ESQUINA CULTURAL
O que nos reserva o futuro

Comecinho de noite, uma conversa de hora marcada, sobre a qual desconhecia o teor, com um grupo de estudantes de ensino médio. Muitas perguntas sobre minha vida profissional, ocorrências, fatos pitorescos, decepções. Mas, desde o inicio, imaginei que eles tinham um motivo a mais, no desempenho da tarefa escolar que realizavam. Não me enganei. Veio a primeira pergunta: – Professor, como será a medicina daqui a 100 anos? – Ri, rimos todos. Respondi que não tinha bola de cristal e o que quer que eu dissesse não poderia ser conferido por eles, vez que, nessa época, já estaremos em outra dimensão maior.
Entretanto, relatei a opinião de um colega que gosta de palpites futuristas. Costuma afirmar que “daqui a 100 anos a medicina não precisará de médicos, os diagnósticos e as receitas serão ditados pelos computadores, os cuidados com os pacientes serão executados por robôs treinados e especializados para esse fim”.

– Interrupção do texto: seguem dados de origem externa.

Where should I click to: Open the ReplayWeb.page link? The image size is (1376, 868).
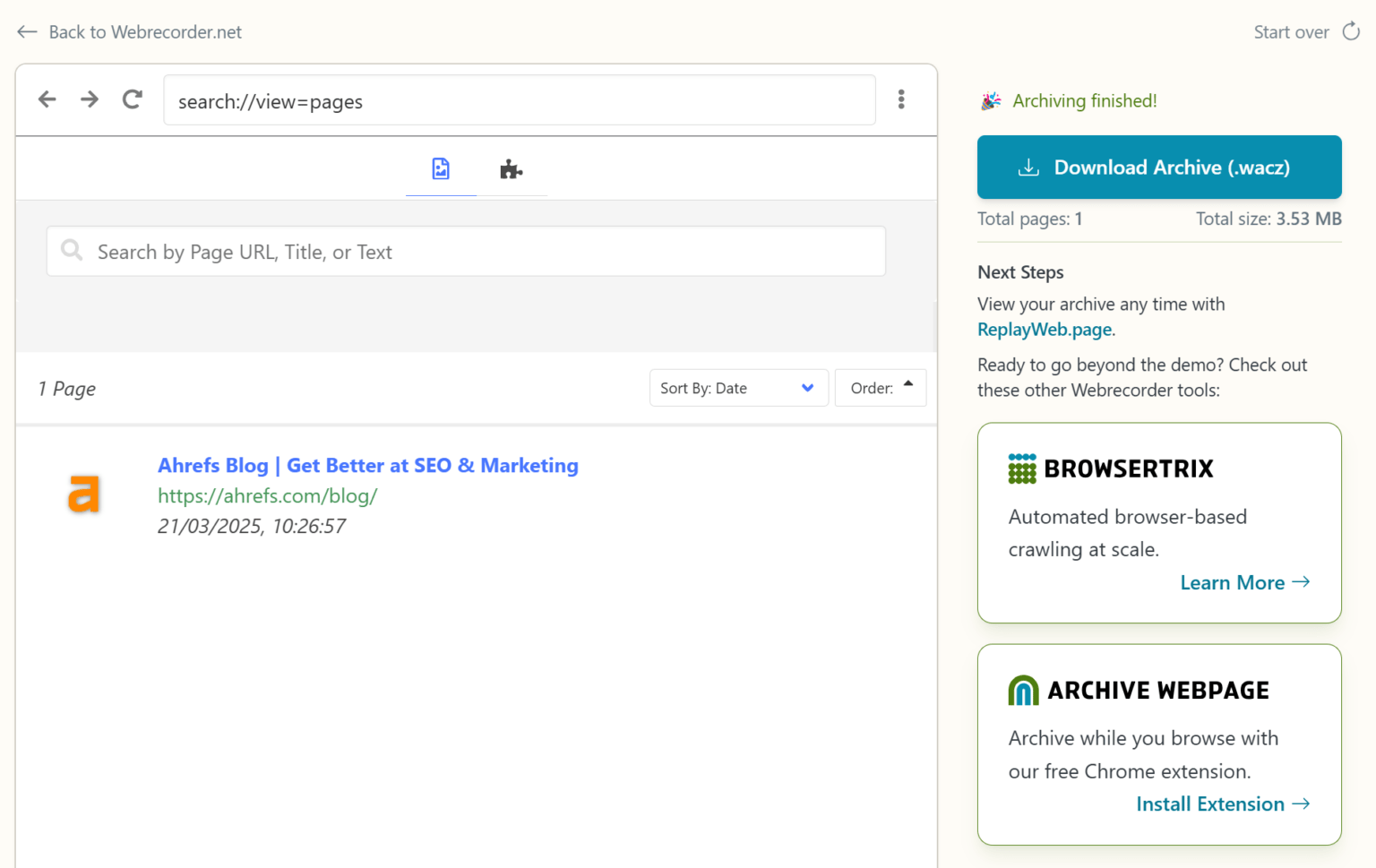click(1044, 329)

Já tinham outra pergunta na pauta: – O que nos reservará o futuro daqui a 50 anos, nos moldes da evolução atual da biologia e da medicina?
Nessa época, tudo indica que as discussões do presente tais como: células-tronco, eutanásia, clonagem, radicais livres, colesterol, vacinas contra Aids e HPV, etc., poderão estar superadas. Ninguém duvide, haverá uma corrida contra o tempo, descobertas e mais descobertas, avanços e mais avanços ocorrerão. O que não sabemos é se as pessoas estarão mais felizes, menos estressadas e se as desigualdades sociais terão diminuído.

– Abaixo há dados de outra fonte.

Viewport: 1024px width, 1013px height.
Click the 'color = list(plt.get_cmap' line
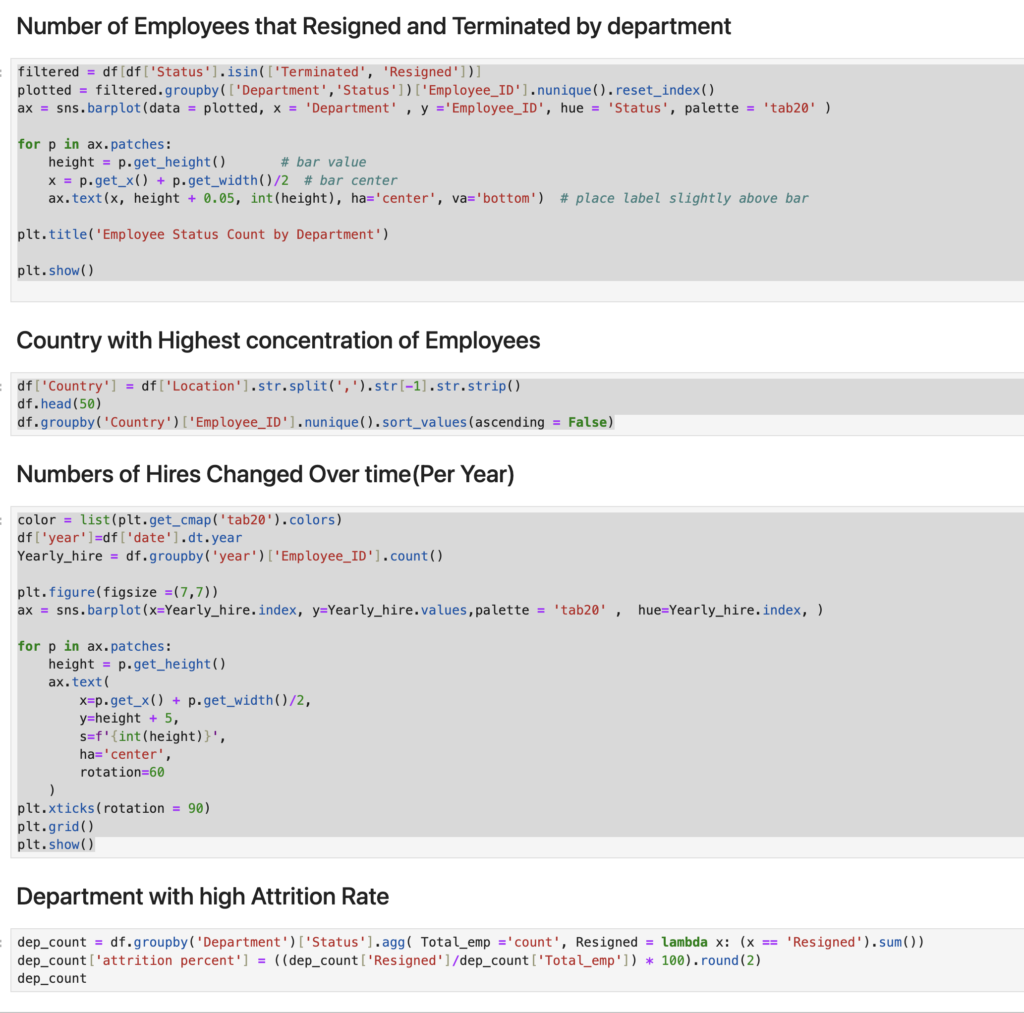[x=180, y=520]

Como vários dos alunos presentes desejam fazer vestibular de medicina, mostrei-lhes um livro cuja leitura concluí recentemente: “A assustadora história de pacientes famosos e difíceis”, de autoria do médico Richard Gordon. Tenta provar que, com freqüência, nossa história tem sido conduzida por líderes políticos portadores de doenças físicas e mentais. Ficamos à mercê de humores amargos e recalques angustiados.
Napoleão, por exemplo, era portador de câncer no estômago e psicose maníaco-depresiva. Hitler era neurótico, hipertenso, tinha os tímpanos rompidos e sensível diminuição da visão. Seguem-se, Stalin, e mais 25 importantes personagens, que também apresentaram problemas na saúde.
Pobre mundo em que dirigentes foram mais doentes, bem mais doentes, que as populações por eles dirigidas.

O que dirá o futuro sobre George Bush, com sua megalomania e psicose-guerreira? Num ponto, todos nós concordamos: como Bush deseja ser “presidente do mundo”, nós (eu e os estudantes presentes) não votaremos nele, em nenhuma hipótese.

José Medeiros*
(*) é médico e ex-Secretário de Saúde e de Educação.